» **SUPPLIED DATA**:
════════════════

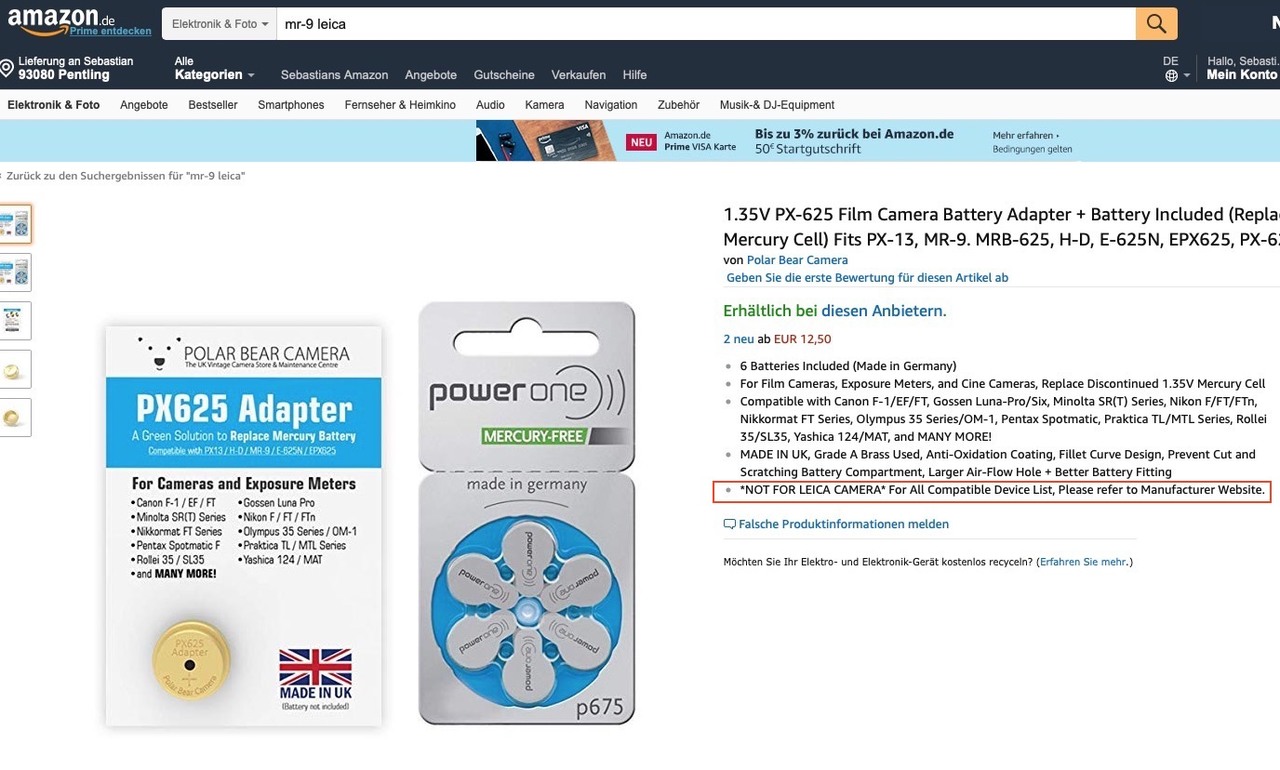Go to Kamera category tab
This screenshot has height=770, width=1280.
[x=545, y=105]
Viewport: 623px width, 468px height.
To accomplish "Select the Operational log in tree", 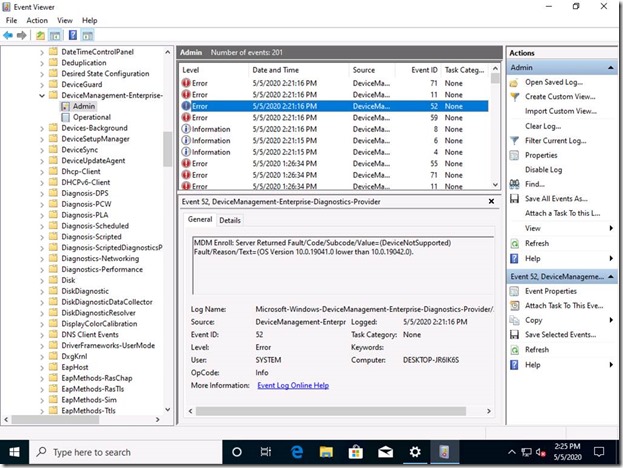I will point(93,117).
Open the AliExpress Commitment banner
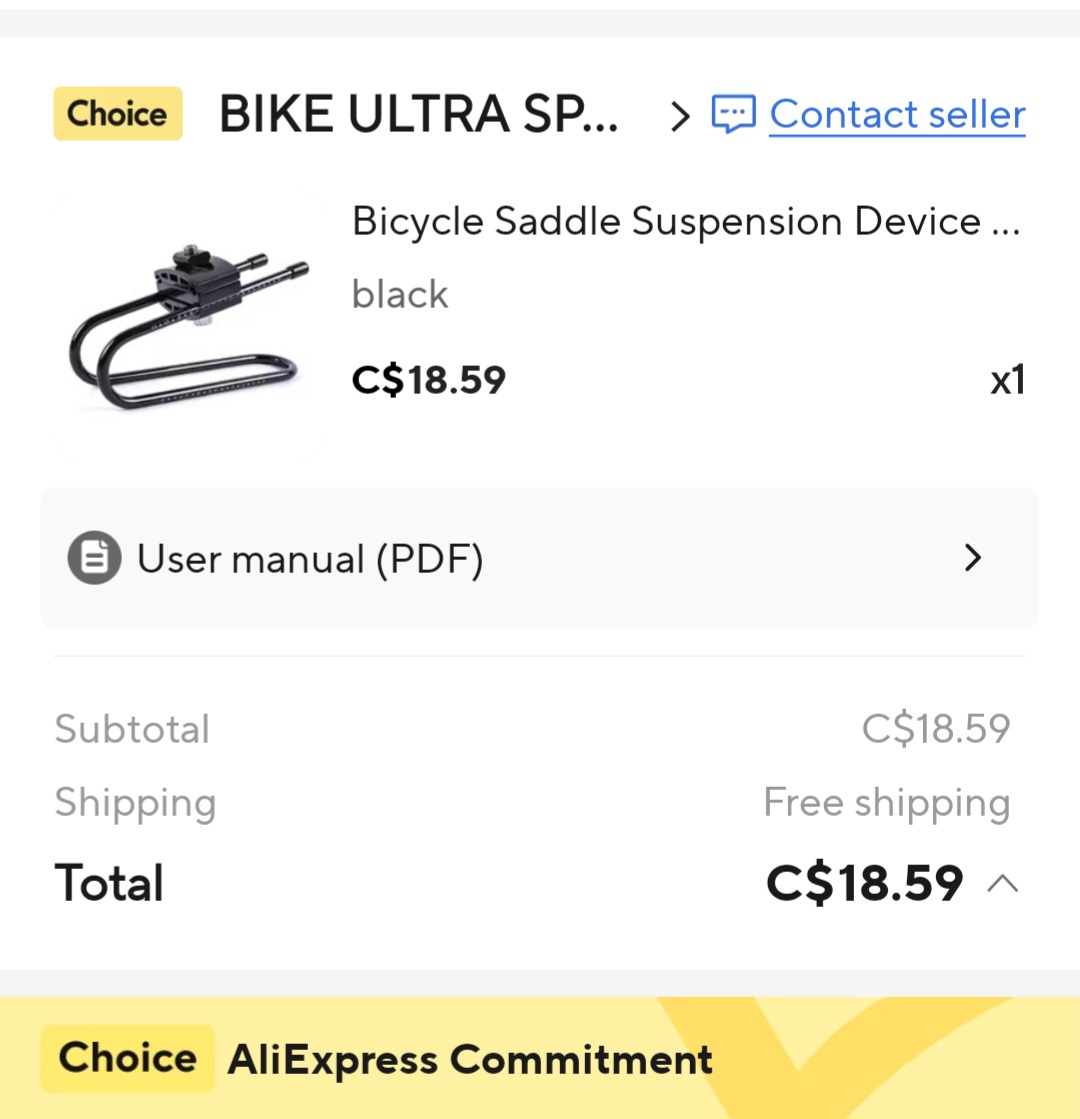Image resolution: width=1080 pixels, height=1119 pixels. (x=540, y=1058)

════════════════

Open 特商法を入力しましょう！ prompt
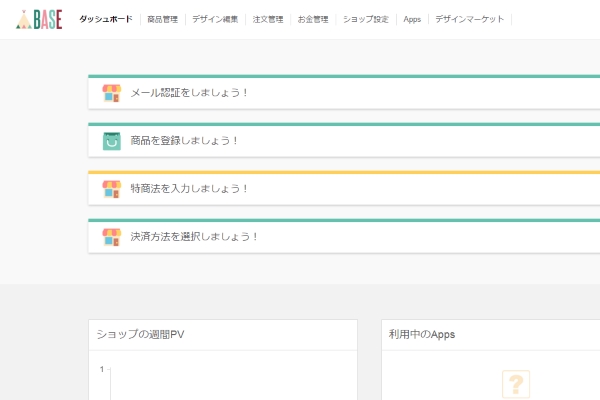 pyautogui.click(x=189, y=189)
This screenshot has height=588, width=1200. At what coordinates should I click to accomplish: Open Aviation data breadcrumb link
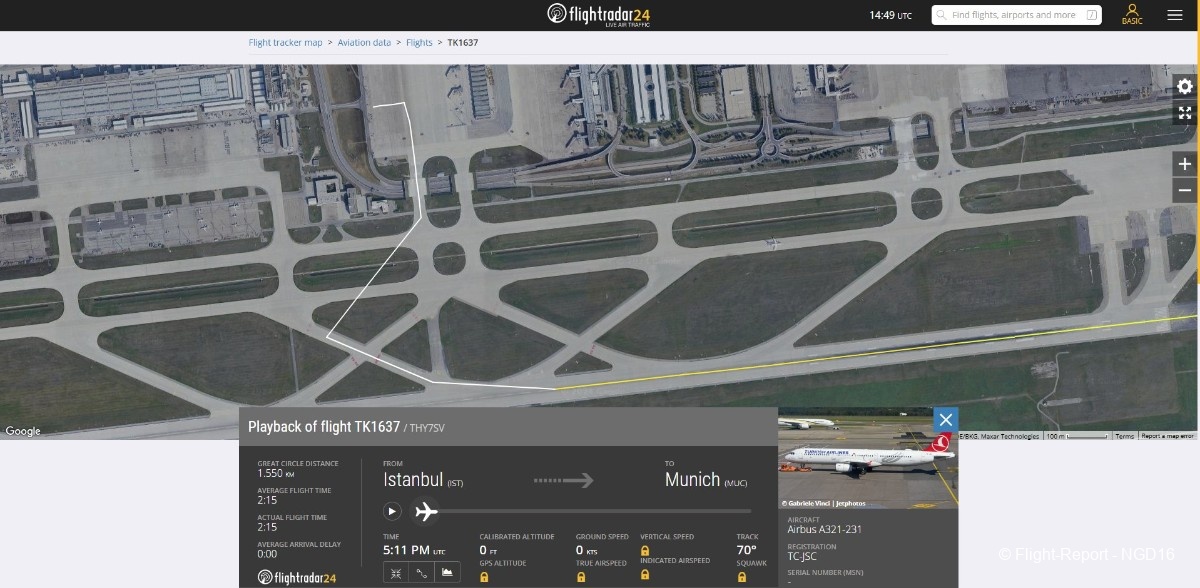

════════════════

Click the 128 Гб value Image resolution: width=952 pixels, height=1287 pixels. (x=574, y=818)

════════════════

In the records above, find the line with "Open 特商法を入力しましょう！ prompt" and the line with "This screenshot has height=588, width=1200.", then restate word for word only those two lines and all lines between, omitting pictures.

» **ANSWER TO THE EXERCISE**:
Open 特商法を入力しましょう！ prompt
 pyautogui.click(x=189, y=189)
This screenshot has height=588, width=1200. At what coordinates should I click to accomplish: Open Aviation data breadcrumb link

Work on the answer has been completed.